Could you please send the following 3 files to fangli2718@gmail.com so that I can have a test?

/data/proj/chilense/30_genomes_outputs/Miles/phased_possorted_bam.bam.node33 
/data/proj/chilense/30_genomes_outputs/Miles/phased_possorted_bam.bam.node33.candidates
/data/proj/chilense/30_genomes_outputs/reference/S_chilense_new/S_chilense_reference_rename.fasta.fai

Thanks.

milesandersonmn commented 2 years ago

Ok I thought it might be a disk quota issue, but I ran the process again with more disk space and it still didn't work.

The process doesn't create a node.33.candidates file.

» THE TASK: Copy the thread excerpt word for word, between "Ok I thought" and "a node.33.candidates file.", inclusive. The listing has no connection to the thread excerpt.

» PROVIDED DATA:
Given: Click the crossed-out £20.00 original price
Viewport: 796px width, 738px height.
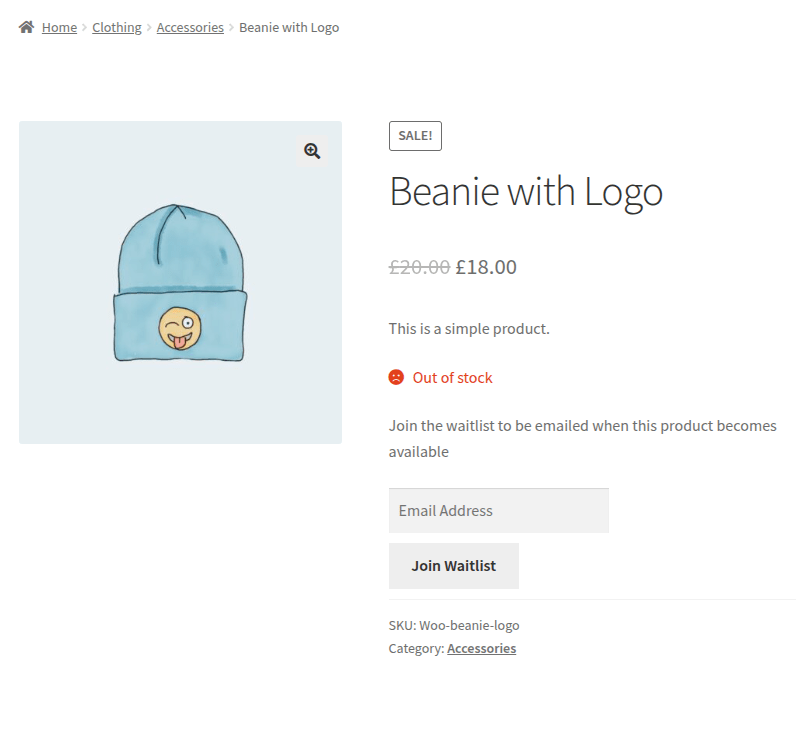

» RESULT:
Ok I thought it might be a disk quota issue, but I ran the process again with more disk space and it still didn't work.

The process doesn't create a node.33.candidates file.